By delivering a product early and often, organizations are forced to eliminate anything that does not add value. Individuals become experts in certain areas of the development cycle since each small team focuses on one mission for an extended period of time, which helps with identifying and eliminating errors. Whereas with the Waterfall method, feedback is provided towards the end of the project after significant time, money and energy have already been expended, agile methodology allows for changes along the way through continuous feedback. Through continuous feedback and flexibility in terms of adhering to the original plan, adding or changing features keep organizations up to date with the latest developments in their industry.
Tasks in an agile project are driven by iteration. An iteration is a time frame, generally one to two weeks, during which clients’ needs are developed and transformed into running, testable products. A key feature of agile methodology is the assumption that projects consist of a sequence of iterations. Teams can use their velocity to track how much they accomplish during each iteration in order to keep plans realistic and avoid overcommitment. In each iteration, a shippable product is completed after going through analysis, design, testing, quality assurance and user experience. While all the fine-tuned features may be missing, team members should be confident that they could release the product if required.
Several frameworks exist within agile methodology, including Scrum, Lean and Extreme Programming. Most organizations that transition to agile methodology choose to start with Scrum due to its simplicity and flexibility. Scrum projects provide companies and clients with structure for roles, meetings and rules. Team members are responsible for learning and adapting processes in order to cope with unpredictability.
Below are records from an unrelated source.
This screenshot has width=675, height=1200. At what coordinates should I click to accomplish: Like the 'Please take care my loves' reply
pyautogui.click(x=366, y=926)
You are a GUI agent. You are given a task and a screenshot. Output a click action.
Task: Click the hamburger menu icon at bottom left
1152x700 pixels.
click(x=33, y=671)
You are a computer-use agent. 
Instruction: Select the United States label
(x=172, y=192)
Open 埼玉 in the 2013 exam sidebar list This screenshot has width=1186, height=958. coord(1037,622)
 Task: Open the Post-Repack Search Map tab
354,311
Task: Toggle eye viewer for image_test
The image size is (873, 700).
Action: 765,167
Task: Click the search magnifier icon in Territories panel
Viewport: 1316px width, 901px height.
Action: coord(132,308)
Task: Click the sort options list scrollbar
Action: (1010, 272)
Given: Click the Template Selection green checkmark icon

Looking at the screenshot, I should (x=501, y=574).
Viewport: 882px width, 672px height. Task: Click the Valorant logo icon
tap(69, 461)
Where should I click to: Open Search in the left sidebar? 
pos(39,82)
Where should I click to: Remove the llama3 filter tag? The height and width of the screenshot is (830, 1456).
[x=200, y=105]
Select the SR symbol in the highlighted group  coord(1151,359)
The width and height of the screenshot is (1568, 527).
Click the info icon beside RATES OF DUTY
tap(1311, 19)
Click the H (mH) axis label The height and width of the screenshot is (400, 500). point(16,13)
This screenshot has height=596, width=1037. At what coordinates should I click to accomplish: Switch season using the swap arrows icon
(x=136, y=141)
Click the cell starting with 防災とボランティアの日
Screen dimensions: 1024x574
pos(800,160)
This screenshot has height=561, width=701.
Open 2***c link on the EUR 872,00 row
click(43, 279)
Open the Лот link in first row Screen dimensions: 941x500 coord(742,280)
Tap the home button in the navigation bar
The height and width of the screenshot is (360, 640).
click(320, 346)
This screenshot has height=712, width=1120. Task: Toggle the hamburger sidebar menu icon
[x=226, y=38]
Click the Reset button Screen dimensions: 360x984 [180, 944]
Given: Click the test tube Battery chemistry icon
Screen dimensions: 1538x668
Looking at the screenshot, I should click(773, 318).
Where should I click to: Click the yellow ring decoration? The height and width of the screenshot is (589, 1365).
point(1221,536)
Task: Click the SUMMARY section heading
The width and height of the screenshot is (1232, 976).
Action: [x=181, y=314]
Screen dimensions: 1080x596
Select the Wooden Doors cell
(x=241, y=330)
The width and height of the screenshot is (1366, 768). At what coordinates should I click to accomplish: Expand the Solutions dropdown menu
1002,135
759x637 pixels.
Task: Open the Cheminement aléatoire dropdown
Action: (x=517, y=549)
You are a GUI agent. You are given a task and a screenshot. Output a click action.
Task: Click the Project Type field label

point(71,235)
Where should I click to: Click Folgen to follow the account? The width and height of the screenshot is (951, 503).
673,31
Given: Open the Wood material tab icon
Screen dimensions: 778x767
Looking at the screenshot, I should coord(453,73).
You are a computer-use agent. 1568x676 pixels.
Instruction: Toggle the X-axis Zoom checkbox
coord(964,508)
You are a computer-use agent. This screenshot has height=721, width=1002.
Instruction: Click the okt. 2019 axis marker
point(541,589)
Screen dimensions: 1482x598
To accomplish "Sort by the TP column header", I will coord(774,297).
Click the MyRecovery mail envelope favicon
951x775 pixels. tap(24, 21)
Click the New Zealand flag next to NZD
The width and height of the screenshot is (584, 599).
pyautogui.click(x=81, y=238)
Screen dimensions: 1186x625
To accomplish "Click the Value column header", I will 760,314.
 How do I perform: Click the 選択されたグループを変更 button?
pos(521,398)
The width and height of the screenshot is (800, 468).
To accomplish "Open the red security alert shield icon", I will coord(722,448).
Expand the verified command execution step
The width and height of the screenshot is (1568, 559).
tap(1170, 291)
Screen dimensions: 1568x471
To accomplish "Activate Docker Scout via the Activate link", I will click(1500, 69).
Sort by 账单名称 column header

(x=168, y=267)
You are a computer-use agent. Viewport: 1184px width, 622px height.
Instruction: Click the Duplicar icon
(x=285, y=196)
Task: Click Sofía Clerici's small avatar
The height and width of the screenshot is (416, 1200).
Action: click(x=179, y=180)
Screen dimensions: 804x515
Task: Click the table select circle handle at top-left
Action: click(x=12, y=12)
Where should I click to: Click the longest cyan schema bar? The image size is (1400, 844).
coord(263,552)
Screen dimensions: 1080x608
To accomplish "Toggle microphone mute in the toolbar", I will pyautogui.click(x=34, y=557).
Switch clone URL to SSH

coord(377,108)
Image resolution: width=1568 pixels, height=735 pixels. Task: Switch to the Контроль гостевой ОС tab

Each Scrum project has a backlog or to-do list of work. During the planning phase, the backlog is populated with tasks, goals and a timeframe for execution. After the backlog has been discussed, the project is broken down to sprints, which are one to two week periods aimed at completing a number of backlog items. During each sprint, the team has daily meetings to discuss current progress, future progress and any factors hindering progress. At the end of each sprint, all necessary steps should be completed in the event of a potential product release.
Next, the product owner conducts a review in order to determine whether all stories in the sprint backlog have been sufficiently completed. At this time, the ScrumMaster meets with the team for a retrospective. Team members reflect on their own processes in order to adapt behavior for future sprints. It is crucial the ScrumMaster avoids common impediments and creates an encouraging environment for discussion. Due to the unpredictable nature of software and product development, each sprint is unique and must adapt to change.
Scrum projects are facilitated by a product owner, ScrumMaster and team. During each sprint, the team, which is comprised of self-managing individuals, is responsible for determine and delegating how it will accomplish all the necessary work. Within the team, each member has an area of specialty; however, there are no formal titles or a hierarchy. The ScrumMaster is a dedicated individual who resolves impediments and keeps the team on track while ensuring transparency of the sprint backlog. Lastly, the product owner is responsible for creating and communicating the product vision and decides whether products should undergo more development or are ready to release.
The Bottom Line
Widely used in software development today, agile methodology was developed for work that lacks defined processes. Agile methods, unlike sequential approaches, are not intended for repetitive types of work. Many industries have and continue to implement agile methodology within their business structures.
The agile framework contains multiple subsets, including Scrum, Lean and Extreme programming, which help individuals deal with unpredictability and flexibility. On the surface, agile methodology can help improve end-to-end processes; however, individuals must be committed, adaptable and able to learn in order for it to work.